Loose Unicast RPF mode
A loose mode check is successful when a lookup of a packet source address in the FIB returns a match and the FIB result indicates that the source is reachable through at least one real interface. The ingress interface through which the packet is received isn’t required to match any of the interfaces in the FIB result.

Procedure

  Command or Action Purpose
Step 1

configure terminal

Example:

switch# configure terminal
switch(config)#

Enters global configuration mode.

Step 2

interface ethernet slot/port

Example:

switch(config)# interface ethernet 2/3
switch(config-if)#

Specifies an ethernet interface and enters interface configuration mode.

Step 3

{ip | ipv6} verify unicast source reachable-via any

Example:

switch(config-if)# ip verify unicast source reachable-via any

Configures unicast RPF on the interface for both IPv4 and IPv6.

Note 

Configure unicast RPF on each interface, since it’s disabled by default. The configuration is shared across both IPv4 and IPv6. If you enable or disable on either IPv4 and IPv6, it affects all protocols on that interface.

Note 

When you enable uRPF for IPv4 or IPv6 (using the ip or ipv6 keywords), unicast RPF is enabled for both IPv4 and IPv6.

Note 

You can configure only one version of the available IPv4 and IPv6 Unicast RPF command on an interface. When you configure one version, all the mode changes must be done by this version. The interface blocks all the other versions.

Step 4

exit

Example:

switch(config-cmap)# exit
switch(config)#

Exits class map configuration mode.

Step 5

(Optional) show ip interface ethernet slot/port

Example:

switch(config)# show ip interface ethernet 2/3
(Optional)

Displays the IP information for an interface and verifies if the unicast RPF is enabled.

Step 6

(Optional) show running-config interface ethernet slot/port

Example:

switch(config)# show running-config interface ethernet 2/3
(Optional)

Displays the configuration for an interface in the running configuration.

Step 7

(Optional) copy running-config startup-config

Example:

switch(config)# copy running-config startup-config
(Optional)

Copies the running configuration to the startup configuration.

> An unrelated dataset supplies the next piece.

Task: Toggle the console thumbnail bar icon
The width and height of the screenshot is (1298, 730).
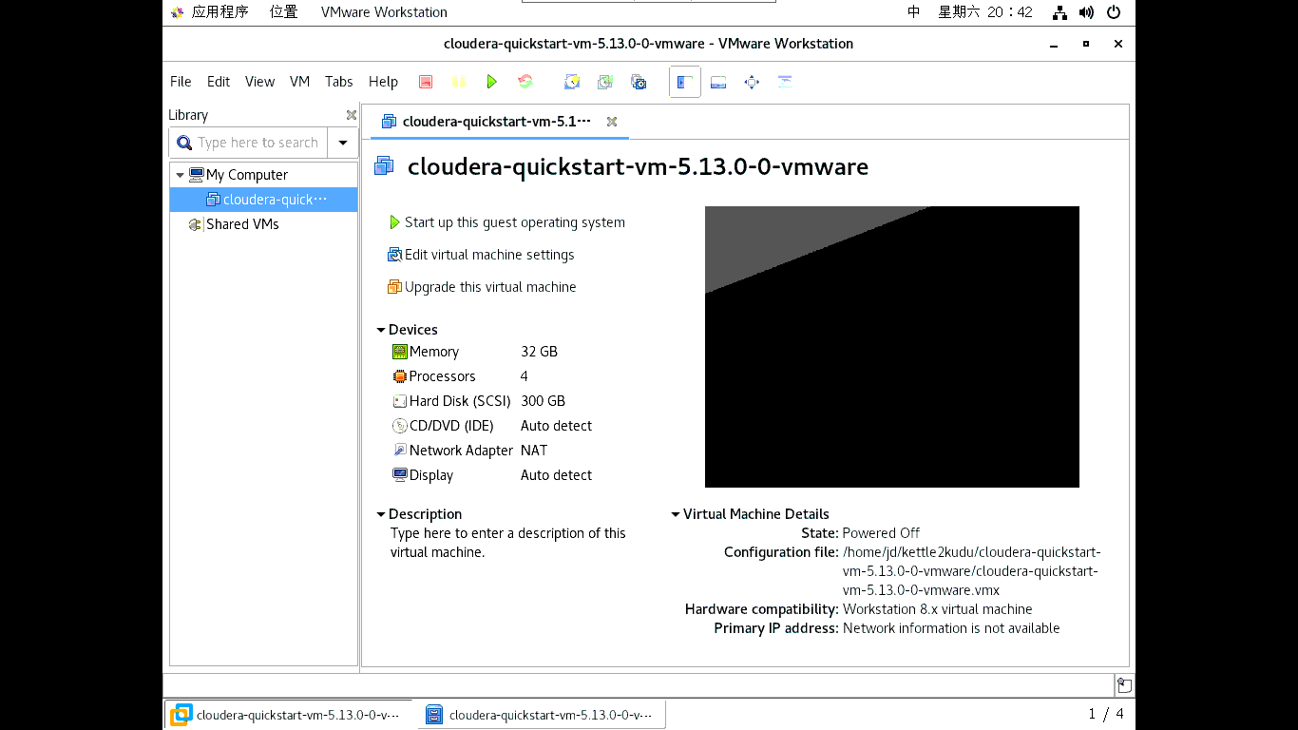Action: (x=717, y=82)
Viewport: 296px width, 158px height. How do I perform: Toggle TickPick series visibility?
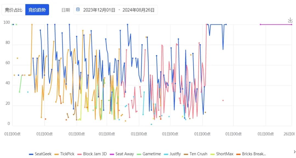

Configuration Examples for Unicast RPF

The following examples show how to configure loose Unicast RPF for IPv4/IPv6 packets:

  • 
    interface Ethernet2/3
    ip address 172.23.231.240/23
    ip verify unicast source reachable-via any 
  • interface Ethernet2/3
    ipv6 address 2001:0DB8:c18:1::3/64
    ipv6 verify unicast source reachable-via any 

The following examples show how to configure strict Unicast RPF for IPv4/IPv6 packets:

  • 
    interface Ethernet2/2
    ip address 172.23.231.240/23
    ip verify unicast source reachable-via rx
  • 
    interface Ethernet2/2
    ipv6 address 2001:0DB8:c18:1::3/64
    ipv6 verify unicast source reachable-via rx

Verifying the Unicast RPF Configuration

To display Unicast RPF configuration information, perform one of the following tasks:

Command

Purpose

show running-config interface ethernet slot/port

Displays the interface configuration in the running configuration.

show running-config ip [all]

Displays the IPv4 configuration in the running configuration.

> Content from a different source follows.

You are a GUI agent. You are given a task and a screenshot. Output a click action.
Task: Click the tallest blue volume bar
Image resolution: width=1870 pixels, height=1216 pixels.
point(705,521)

show running-config ip6 [all]

Displays the IPv6 configuration in the running configuration.

show startup-config interface ethernet slot/port

Displays the interface configuration in the startup configuration.

show ip interface ethernet slot/port

Displays the IP information for an interface and verifies if the unicast RPF is enabled or disabled.

show startup-config ip

Displays the IP configuration in the startup configuration.